Quartim: Os liberais de todos os matizes sempre terão razão num ponto: os tenentes eram tenentes, tanto quanto na lógica formal dizemos A=A. Eram, portanto, funcionários da organização que constitui a ossatura do aparelho do Estado e o braço armado de sua força coativa e que, por isso mesmo, é fortemente hierarquizada e rigidamente disciplinada. Não poderiam se transformar da noite para o dia, mesmo quando empenhados na contestação da ordem estabelecida, em bolcheviques ou algo parecido.
Sabemos que a linguagem política nunca é ideologicamente neutra. “Autoritarismo” e “elitismo” são alguns destes “conceitos” de borracha molenga, que podem ter certo valor descritivo, mas se prestam a todas as manipulações da historiografia e da “ciência política” burguesa, sobretudo estadunidense.

[DADOS COLETADOS]
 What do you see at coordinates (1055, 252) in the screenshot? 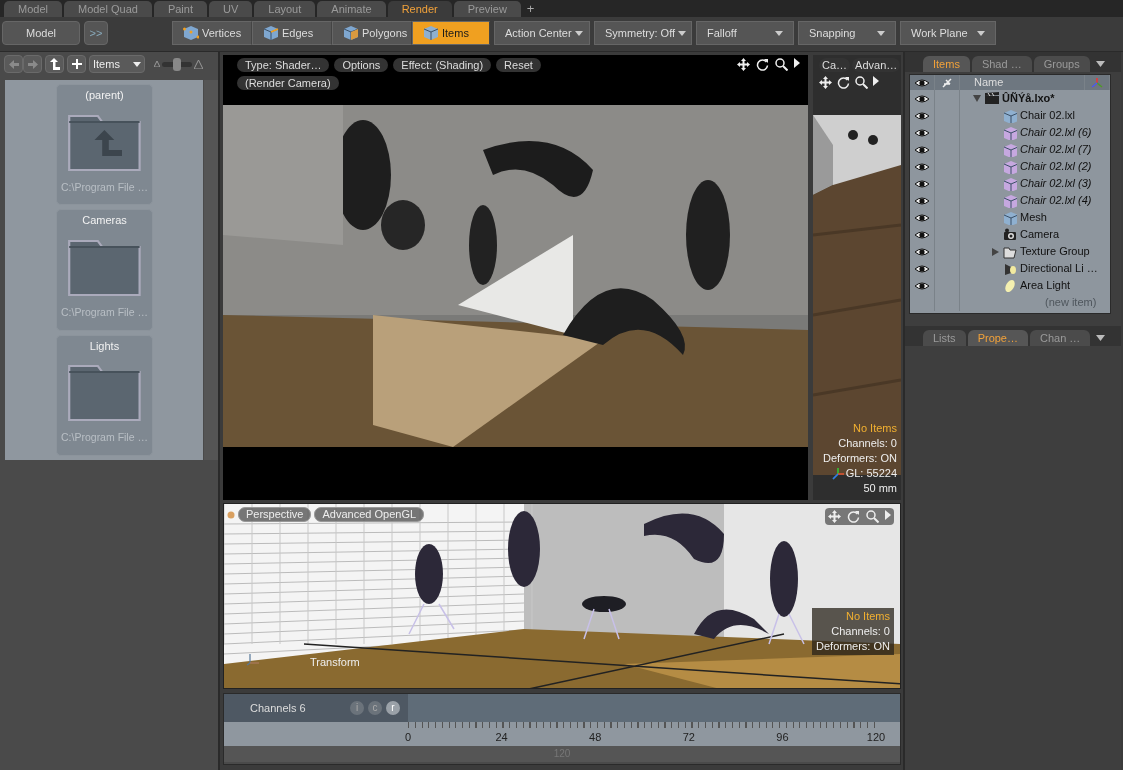
I see `item-name: Texture Group` at bounding box center [1055, 252].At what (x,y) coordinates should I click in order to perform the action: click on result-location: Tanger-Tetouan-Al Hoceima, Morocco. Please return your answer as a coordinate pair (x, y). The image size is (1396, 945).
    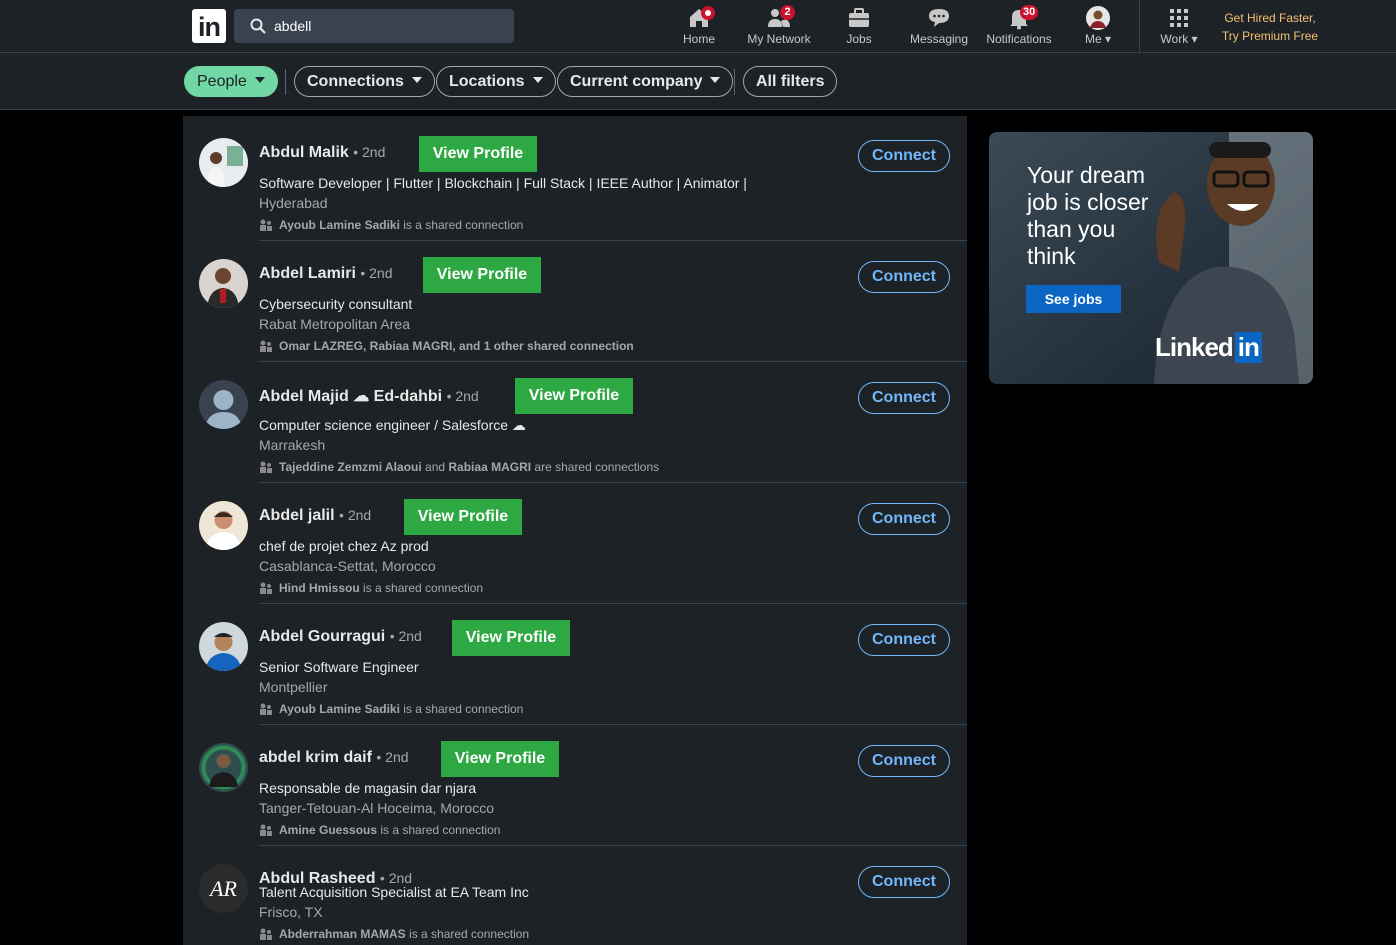
    Looking at the image, I should click on (376, 808).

[TAREFA A CUMPRIR]
Responda com base no trecho do documento:
(a) Em que ponto os liberais de todos os matizes sempre terão razão?
(b) Quais dois termos o trecho do documento chama de "conceitos" de borracha molenga?
(c) De que origem, sobretudo, é a "ciência política" burguesa mencionada?

[RESPOSTA À TAREFA]
(a) Os tenentes eram tenentes.
(b) "Autoritarismo" e "elitismo".
(c) Estadunidense.